TASK DETAILS ▸
Echo every line of the records below word for word, leaving out the pictures.

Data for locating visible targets
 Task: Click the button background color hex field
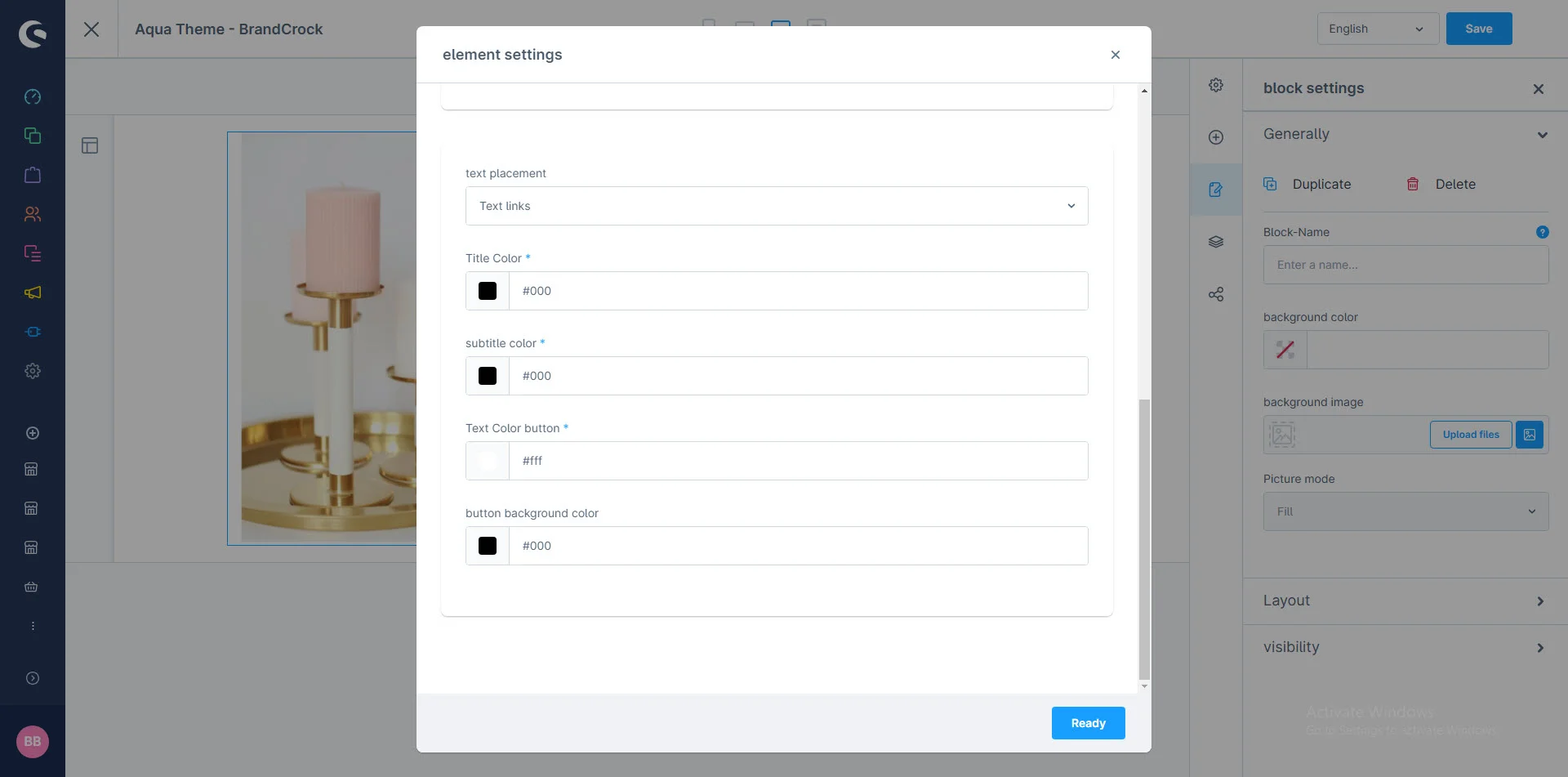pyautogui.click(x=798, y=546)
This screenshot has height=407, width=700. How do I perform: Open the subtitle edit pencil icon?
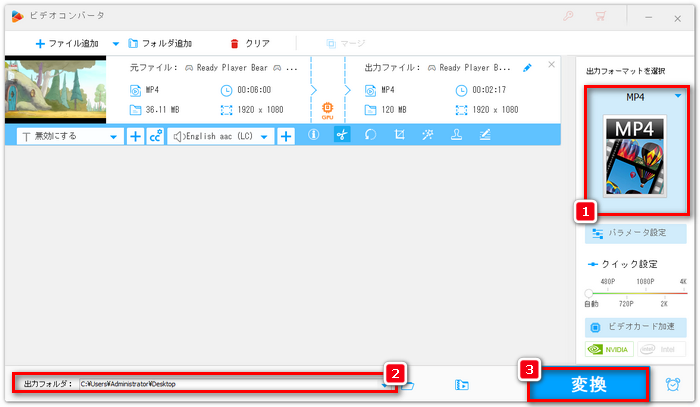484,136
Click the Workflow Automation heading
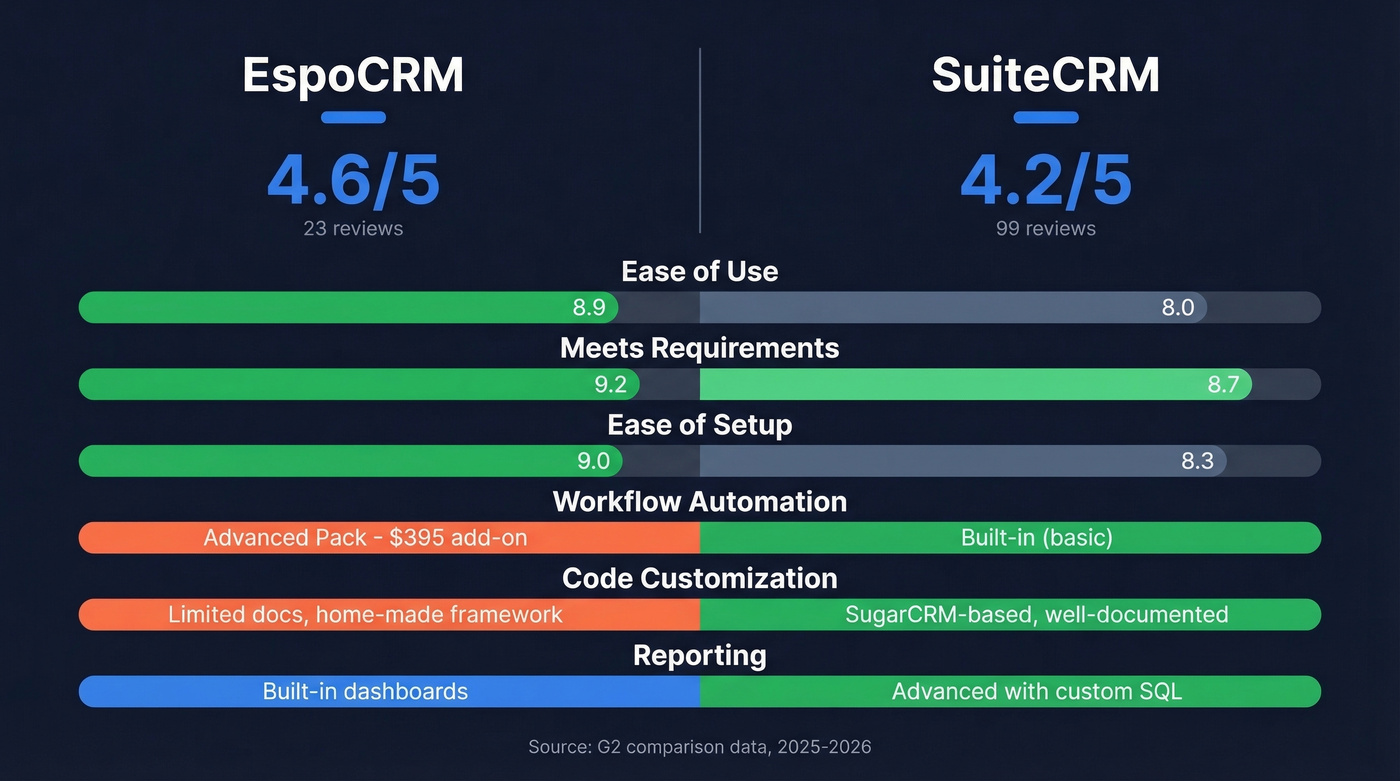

SOLVED PROBLEM ▸
 Task: Click the button background color hex field
pyautogui.click(x=798, y=546)
This screenshot has height=407, width=700. How do I perform: Open the subtitle edit pencil icon?
484,136
Click the Workflow Automation heading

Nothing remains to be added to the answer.